__Requirement__. Gather every line from the entries below that contains the word "what", and copy each of those lines in full.

__Provided data__.
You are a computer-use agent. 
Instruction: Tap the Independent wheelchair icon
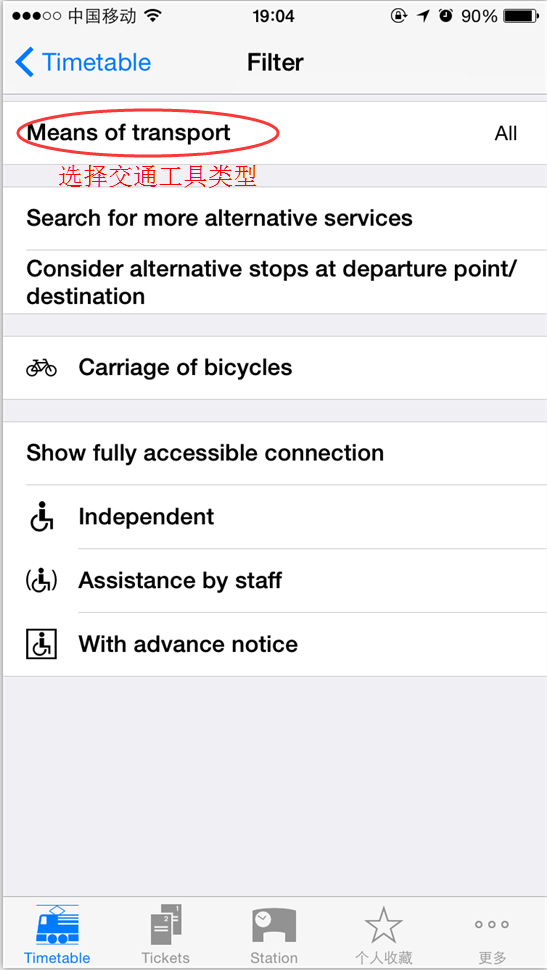point(41,517)
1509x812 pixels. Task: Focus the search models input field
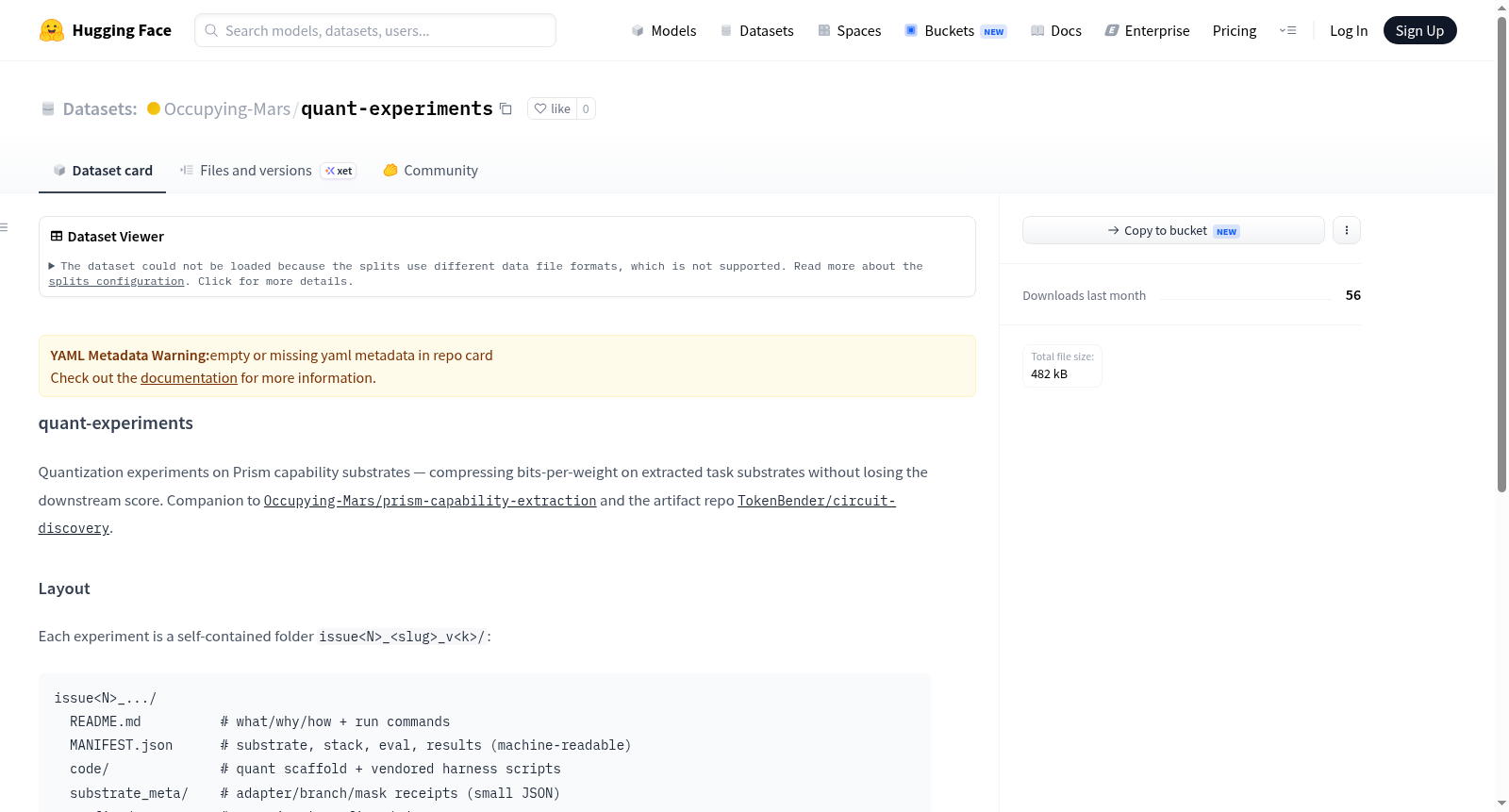click(x=375, y=30)
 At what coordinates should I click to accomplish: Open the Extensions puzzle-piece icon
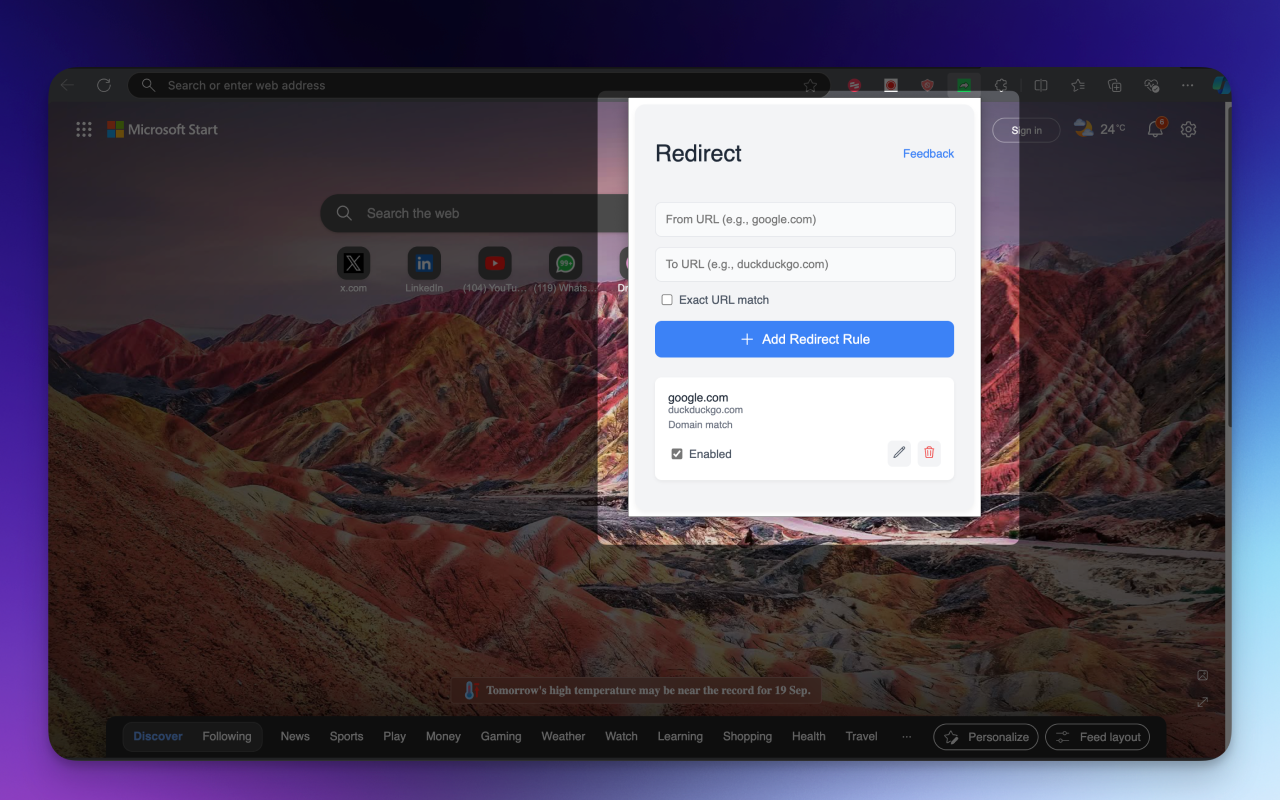(1001, 85)
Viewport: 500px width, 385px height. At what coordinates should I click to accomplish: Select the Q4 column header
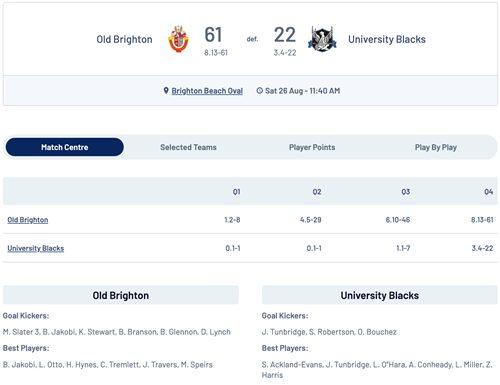point(489,192)
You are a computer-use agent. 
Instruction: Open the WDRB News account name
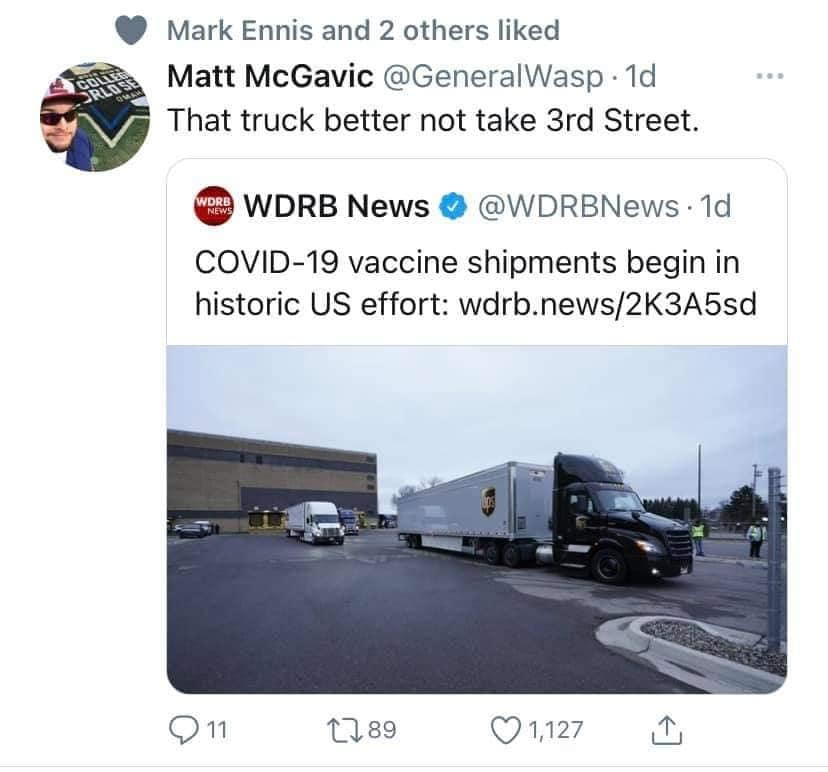coord(336,205)
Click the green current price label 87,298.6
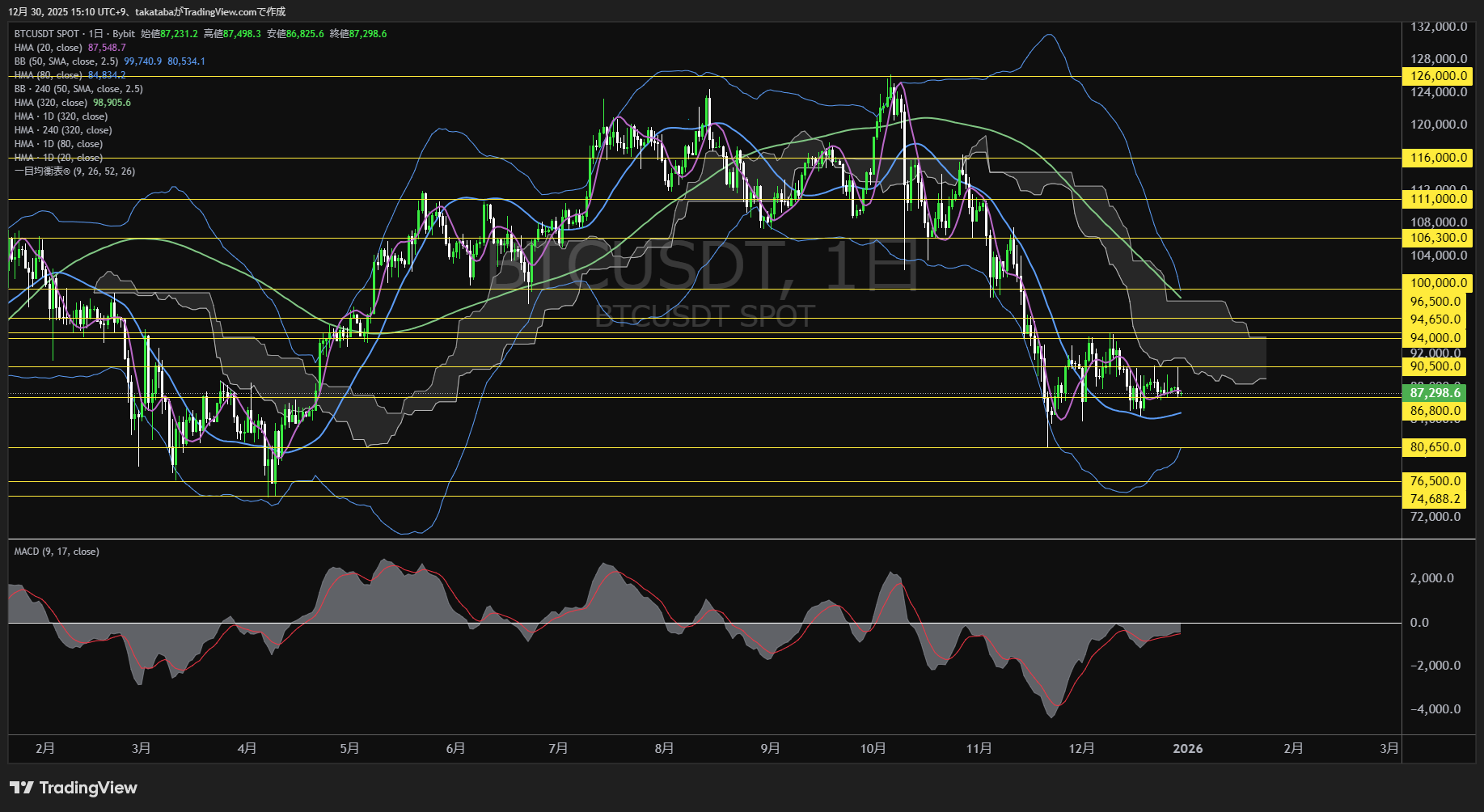 (1435, 393)
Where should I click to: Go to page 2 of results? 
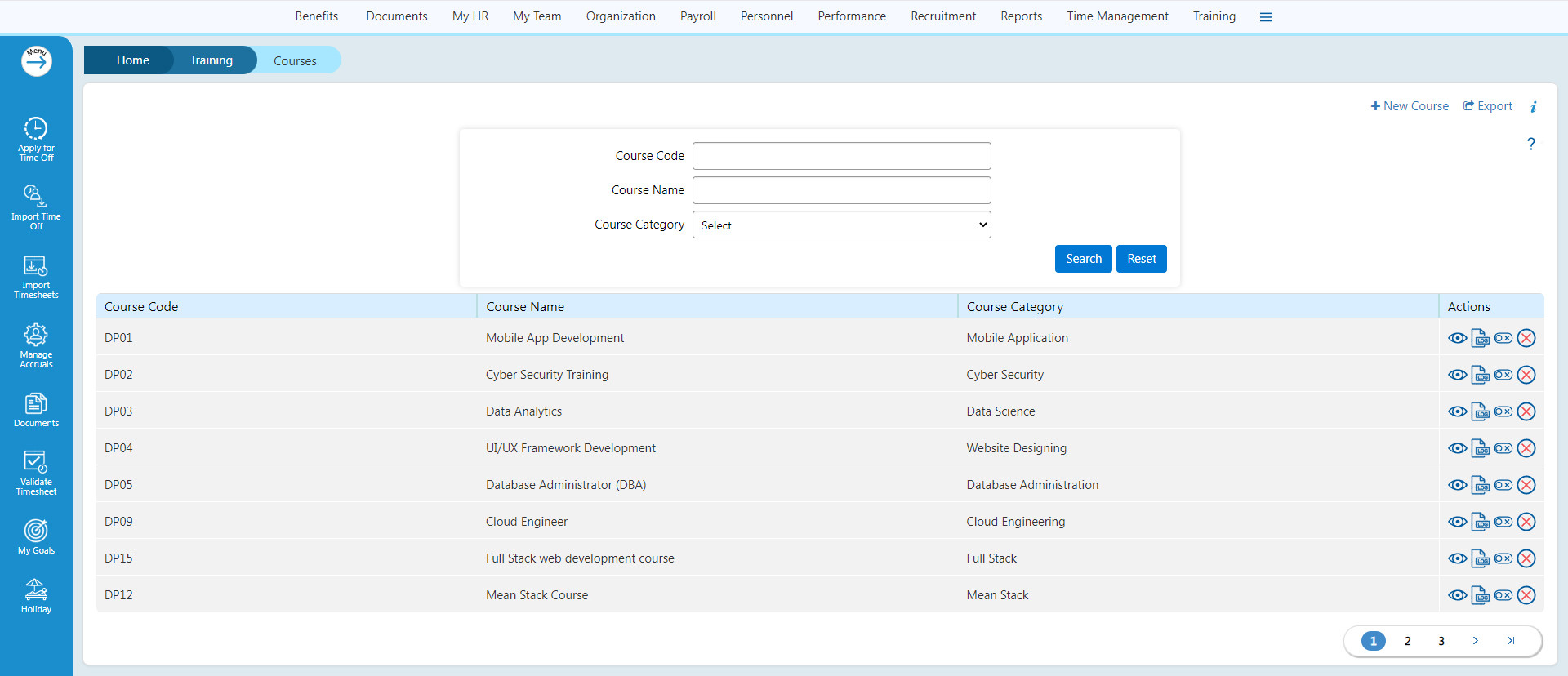(x=1407, y=641)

__Worked solution__.
 At what coordinates should I click to accomplish: Open the Extensions puzzle-piece icon
Viewport: 500px width, 385px height. At what coordinates should I click to accomplish: Select the Q4 column header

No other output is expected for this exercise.